In het kader van een soortgelijke ontwikkeling aan de Leimuidenstraat (realisatie van één woning op ca. 195 meter ten westen van het plangebied) is reeds een onderzoek naar externe veiligheid uitgevoerd. Gezien het feit dat de locatie aan de Leimuidenstraat ook is gelegen binnen de aanduiding "Veiligheidszone-leiding", is in het onderzoek de toename van het groepsrisico in verband met de aanwezigheid van de leiding onderzocht. Het onderzoek is uitgevoerd door Cauberg Huygen en betreft rapportnr. 20151146-02 (d.d. 13 november 2015). Het onderzoek is tevens toegevoegd als Bijlage bij de toelichting. Uit het onderzoek is gebleken dat het groepsrisico ruim onder de oriëntatiewaarde is gelegen. Veiligheidsregio Gelderland-Zuid is toen op grond van artikel 12 lid 2 van het Besluit externe veiligheid buisleidingen (Bevb) in de gelegenheid gesteld om in te gaan op de mogelijkheden voor zelfredzaamheid en bestrijdbaarheid. De VRGZ heeft toen aangegeven

dat met onderstaande tekst over deze aspecten kan worden volstaan.

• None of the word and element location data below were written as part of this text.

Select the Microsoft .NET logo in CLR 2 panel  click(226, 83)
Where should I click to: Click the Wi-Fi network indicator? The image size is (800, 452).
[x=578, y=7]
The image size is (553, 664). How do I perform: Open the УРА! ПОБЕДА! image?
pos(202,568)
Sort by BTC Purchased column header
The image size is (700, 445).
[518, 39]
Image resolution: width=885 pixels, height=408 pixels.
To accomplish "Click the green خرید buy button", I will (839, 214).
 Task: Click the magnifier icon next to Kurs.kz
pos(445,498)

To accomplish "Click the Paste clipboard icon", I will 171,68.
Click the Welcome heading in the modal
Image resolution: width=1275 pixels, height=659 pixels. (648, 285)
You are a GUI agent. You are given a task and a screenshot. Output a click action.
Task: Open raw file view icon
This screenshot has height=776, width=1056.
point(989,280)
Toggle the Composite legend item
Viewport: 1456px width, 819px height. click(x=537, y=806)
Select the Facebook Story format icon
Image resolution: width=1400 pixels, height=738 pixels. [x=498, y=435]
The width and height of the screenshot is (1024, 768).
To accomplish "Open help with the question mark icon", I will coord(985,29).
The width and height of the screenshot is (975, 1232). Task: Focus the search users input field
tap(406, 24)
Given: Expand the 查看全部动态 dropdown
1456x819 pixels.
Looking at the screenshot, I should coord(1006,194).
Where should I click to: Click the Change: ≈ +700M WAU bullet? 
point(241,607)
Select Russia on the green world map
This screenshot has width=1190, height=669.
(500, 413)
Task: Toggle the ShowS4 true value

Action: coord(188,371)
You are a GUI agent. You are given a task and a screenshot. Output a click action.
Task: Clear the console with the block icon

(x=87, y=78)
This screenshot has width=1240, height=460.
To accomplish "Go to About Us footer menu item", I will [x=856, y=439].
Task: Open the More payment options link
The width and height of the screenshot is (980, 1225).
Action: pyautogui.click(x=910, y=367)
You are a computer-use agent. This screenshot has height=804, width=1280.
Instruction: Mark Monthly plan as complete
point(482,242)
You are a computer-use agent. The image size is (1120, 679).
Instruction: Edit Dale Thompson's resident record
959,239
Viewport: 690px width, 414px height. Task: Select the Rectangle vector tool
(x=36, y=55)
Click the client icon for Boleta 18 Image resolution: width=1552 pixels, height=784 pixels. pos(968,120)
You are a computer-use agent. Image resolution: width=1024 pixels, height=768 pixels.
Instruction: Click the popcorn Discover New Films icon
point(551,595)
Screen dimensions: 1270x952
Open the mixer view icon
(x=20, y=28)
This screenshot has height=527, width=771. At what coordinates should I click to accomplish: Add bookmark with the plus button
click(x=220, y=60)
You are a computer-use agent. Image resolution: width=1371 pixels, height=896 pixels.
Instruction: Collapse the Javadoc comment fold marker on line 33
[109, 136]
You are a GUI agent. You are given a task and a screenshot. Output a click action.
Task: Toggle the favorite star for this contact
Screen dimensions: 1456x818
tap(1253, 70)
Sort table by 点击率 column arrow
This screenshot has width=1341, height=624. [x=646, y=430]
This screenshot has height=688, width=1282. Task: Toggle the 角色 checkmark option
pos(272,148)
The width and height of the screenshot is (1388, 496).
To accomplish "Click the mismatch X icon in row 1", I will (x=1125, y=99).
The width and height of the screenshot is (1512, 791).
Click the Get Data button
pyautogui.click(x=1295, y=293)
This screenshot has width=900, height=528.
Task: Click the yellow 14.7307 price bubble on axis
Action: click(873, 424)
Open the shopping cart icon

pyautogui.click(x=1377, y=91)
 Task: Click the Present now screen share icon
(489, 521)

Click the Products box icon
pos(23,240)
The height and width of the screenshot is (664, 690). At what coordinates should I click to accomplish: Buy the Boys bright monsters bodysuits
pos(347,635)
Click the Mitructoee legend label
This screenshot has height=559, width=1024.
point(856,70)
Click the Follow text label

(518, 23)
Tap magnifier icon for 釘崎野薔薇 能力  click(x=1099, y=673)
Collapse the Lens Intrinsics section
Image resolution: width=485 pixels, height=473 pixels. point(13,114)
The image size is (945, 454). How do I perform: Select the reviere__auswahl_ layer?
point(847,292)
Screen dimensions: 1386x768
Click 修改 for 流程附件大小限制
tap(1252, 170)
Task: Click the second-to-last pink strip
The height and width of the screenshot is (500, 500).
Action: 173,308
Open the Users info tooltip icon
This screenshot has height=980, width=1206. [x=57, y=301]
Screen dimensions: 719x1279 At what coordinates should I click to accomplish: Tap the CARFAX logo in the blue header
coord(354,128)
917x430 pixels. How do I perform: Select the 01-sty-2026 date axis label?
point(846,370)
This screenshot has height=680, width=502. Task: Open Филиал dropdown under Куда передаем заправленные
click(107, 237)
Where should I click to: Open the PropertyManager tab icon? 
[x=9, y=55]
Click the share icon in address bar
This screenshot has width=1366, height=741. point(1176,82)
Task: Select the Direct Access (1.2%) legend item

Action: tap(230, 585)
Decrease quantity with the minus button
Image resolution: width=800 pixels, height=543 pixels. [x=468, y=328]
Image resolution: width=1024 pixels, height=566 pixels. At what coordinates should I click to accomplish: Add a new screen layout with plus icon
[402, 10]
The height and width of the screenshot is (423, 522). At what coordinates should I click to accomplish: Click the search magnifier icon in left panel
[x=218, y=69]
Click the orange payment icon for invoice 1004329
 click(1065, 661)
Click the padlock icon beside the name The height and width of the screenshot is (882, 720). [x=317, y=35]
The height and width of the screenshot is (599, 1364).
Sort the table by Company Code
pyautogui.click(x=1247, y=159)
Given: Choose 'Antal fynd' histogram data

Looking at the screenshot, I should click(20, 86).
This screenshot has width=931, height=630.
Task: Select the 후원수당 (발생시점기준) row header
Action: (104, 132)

Mogelijkheden voor zelfredzaamheid en bestrijdbaarheid 

Voor de zelfredzaamheid is het scenario van een fakkelbrand maatgevend. Zo'n scenario treedt alleen op bij een calamiteit waarbij de hogedruk aardgastransportleiding beschadigd raakt en gas ontsnapt. In het meest ongunstige geval kan niet uitgesloten worden dat de desbetreffende woning door de hittestraling gaat branden, waarbij ontvluchting van de woning niet meer mogelijk is.

Voor het plangebied is het schuilen in gebouwen waarschijnlijk de beste optie voor zelfredding. Verder dient in geval van een calamiteit tijdig te worden gewaarschuwd. Dit gebeurt normaliter door het in werking stellen van het WAS (Waarschuwings- en alarmsysteem). Een fakkelbrand is echter ook zichtbaar, hoorbaar en de hittestraling is duidelijk voelbaar voor aanwezigen, waardoor de effectieve strategie voor zelfredzaamheid door aanwezigen juist kan worden ingeschat.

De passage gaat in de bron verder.